コロナ療養者の郵便投票が可能に…特例法成立、都議選から適用

新型コロナウイルスに感染した自宅療養者らが郵便投票できるようにする特例法が15日の参院本会議で自民、公明、日本維新の会、国民民主各党などの賛成多数で可決、成立した。7月4日投開票の東京都議選から適用される。
郵便投票の対象となるのは、自宅や宿泊施設で療養する感染者や、ホテルなどで待機する帰国者ら。濃厚接触者は把握が難しいとして対象外とした。郵便投票の希望者は、保健所が発行する証明書類を添え、居住自治体の選挙管理委員会に投票用紙を請求し、候補者名などを記入して選管に返送する仕組みだ。

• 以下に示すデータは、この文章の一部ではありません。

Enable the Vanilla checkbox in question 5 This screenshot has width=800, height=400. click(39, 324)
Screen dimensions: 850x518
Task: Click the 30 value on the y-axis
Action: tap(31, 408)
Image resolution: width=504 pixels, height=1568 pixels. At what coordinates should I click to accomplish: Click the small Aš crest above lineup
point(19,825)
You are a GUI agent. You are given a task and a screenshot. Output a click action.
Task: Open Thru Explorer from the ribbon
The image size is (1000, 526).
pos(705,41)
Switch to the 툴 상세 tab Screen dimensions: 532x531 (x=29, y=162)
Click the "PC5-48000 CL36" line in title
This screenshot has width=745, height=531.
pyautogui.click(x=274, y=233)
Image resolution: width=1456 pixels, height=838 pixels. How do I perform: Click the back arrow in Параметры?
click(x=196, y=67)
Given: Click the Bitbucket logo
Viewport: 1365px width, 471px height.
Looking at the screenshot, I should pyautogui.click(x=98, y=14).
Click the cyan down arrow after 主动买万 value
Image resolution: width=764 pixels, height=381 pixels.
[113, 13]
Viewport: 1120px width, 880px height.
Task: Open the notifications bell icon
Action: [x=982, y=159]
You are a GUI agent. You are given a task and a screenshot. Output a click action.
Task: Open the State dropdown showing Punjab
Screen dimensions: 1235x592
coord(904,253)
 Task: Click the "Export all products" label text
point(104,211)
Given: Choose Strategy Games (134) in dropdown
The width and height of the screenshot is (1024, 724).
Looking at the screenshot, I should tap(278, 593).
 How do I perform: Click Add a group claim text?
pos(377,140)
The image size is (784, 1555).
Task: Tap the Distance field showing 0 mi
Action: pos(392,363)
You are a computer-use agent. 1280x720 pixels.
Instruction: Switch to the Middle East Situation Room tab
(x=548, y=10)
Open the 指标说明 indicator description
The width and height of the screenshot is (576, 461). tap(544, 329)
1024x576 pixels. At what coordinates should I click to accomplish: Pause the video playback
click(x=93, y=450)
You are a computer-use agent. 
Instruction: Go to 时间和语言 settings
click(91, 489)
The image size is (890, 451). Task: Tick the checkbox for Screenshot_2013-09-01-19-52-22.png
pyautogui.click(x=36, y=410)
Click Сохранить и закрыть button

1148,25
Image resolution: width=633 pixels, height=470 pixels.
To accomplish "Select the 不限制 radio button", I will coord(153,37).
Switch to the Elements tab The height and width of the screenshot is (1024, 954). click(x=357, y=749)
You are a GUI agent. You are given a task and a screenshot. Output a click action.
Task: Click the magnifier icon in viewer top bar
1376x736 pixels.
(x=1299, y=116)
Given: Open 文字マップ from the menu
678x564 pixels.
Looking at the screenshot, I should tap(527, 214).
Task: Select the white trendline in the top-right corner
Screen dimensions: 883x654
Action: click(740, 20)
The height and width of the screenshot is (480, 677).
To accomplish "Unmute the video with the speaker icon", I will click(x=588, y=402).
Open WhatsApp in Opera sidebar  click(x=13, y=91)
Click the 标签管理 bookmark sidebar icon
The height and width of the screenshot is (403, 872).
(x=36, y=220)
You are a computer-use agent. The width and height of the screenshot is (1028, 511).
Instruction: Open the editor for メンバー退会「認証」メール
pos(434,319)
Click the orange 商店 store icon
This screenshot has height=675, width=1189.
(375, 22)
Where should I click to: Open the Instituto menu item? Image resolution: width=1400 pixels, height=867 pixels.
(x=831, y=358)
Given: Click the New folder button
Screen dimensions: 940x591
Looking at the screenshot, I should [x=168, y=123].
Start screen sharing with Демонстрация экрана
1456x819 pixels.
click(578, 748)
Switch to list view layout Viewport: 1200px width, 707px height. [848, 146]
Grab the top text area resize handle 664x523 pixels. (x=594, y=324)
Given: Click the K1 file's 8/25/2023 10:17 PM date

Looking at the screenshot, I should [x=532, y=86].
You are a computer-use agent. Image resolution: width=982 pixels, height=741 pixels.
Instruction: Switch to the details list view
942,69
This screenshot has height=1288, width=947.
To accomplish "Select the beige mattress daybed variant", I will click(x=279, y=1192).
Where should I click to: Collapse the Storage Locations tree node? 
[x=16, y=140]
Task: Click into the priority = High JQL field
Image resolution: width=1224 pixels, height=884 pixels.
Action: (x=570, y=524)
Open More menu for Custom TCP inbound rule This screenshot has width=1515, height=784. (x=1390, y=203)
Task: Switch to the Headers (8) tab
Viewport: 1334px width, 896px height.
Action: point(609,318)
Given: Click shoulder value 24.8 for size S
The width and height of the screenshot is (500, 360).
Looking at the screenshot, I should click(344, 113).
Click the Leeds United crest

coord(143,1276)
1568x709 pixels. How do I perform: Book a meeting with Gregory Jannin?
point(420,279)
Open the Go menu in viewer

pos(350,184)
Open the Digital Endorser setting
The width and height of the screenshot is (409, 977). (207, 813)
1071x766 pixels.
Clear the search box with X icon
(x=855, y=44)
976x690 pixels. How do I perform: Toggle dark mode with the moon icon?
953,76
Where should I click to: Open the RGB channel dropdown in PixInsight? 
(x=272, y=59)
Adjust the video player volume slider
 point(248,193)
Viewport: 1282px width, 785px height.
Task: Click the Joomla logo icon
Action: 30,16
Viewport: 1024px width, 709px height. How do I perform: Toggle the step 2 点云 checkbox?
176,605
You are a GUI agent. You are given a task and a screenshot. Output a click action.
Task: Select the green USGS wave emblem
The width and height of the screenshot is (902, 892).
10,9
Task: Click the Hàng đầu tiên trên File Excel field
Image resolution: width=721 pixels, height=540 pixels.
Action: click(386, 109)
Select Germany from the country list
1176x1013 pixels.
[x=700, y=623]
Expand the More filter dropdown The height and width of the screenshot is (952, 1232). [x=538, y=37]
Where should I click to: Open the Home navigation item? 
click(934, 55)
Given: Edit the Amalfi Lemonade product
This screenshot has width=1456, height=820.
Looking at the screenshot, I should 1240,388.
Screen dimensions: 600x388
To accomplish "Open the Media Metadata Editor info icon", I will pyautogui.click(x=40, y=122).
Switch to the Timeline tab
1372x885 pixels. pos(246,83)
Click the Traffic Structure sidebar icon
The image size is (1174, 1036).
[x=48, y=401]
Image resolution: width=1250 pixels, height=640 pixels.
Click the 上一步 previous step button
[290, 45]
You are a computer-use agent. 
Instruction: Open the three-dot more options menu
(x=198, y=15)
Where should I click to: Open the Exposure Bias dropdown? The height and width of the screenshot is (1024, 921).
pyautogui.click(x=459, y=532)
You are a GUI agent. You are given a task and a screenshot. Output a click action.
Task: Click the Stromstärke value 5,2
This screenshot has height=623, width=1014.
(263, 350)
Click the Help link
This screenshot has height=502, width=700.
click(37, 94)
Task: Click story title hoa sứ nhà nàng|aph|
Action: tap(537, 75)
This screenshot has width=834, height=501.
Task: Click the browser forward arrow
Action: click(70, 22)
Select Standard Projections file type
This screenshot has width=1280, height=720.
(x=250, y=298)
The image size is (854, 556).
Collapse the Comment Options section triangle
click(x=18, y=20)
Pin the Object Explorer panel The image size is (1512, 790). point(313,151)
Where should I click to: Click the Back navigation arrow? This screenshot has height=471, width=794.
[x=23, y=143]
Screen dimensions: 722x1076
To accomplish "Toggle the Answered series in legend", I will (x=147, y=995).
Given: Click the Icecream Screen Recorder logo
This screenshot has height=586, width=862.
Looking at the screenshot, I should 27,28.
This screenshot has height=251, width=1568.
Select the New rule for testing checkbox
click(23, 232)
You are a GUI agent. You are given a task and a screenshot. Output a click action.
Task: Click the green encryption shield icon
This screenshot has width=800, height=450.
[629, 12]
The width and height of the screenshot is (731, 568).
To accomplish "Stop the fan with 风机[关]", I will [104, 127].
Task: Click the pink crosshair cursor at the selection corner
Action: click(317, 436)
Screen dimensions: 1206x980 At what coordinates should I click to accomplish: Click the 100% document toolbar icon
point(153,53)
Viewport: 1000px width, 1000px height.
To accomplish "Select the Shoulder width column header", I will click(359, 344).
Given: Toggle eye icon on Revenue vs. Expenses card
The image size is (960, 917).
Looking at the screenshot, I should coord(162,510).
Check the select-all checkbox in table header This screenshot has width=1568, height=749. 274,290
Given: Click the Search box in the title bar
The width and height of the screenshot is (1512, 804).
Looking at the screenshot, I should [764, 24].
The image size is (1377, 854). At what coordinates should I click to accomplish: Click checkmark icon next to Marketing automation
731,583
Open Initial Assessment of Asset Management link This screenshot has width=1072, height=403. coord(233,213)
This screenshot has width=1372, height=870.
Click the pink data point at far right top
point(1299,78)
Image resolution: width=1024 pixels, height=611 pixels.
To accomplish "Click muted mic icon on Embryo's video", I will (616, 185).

特例法は18日の閣議を経て公布され、その5日後に施行される。コロナ感染が収束するまで適用され、次期衆院選も対象となる見通しだ。立憲民主、共産両党は周知期間が短すぎるなどとして反対した。
厚生労働省によると、9日現在、自宅療養者は全国で1万4115人(うち東京都内835人)、宿泊施設での療養者は4565人(同767人)に上る。
療養者らになりすました投票を防ぐため、特例法には罰則が明記された。また、選管に投票用紙を請求する際に自筆署名の同封を求めることを政令で定め、不正を阻止する考えだ。
都議選まで期間が限られる中、対象者への広報が課題となる。特に一人暮らしの自宅療養者が郵便投票を行う際には、知人などに依頼して投票用紙をポストに

投函
(とうかん)してもらう必要があり、周知が不可欠となる。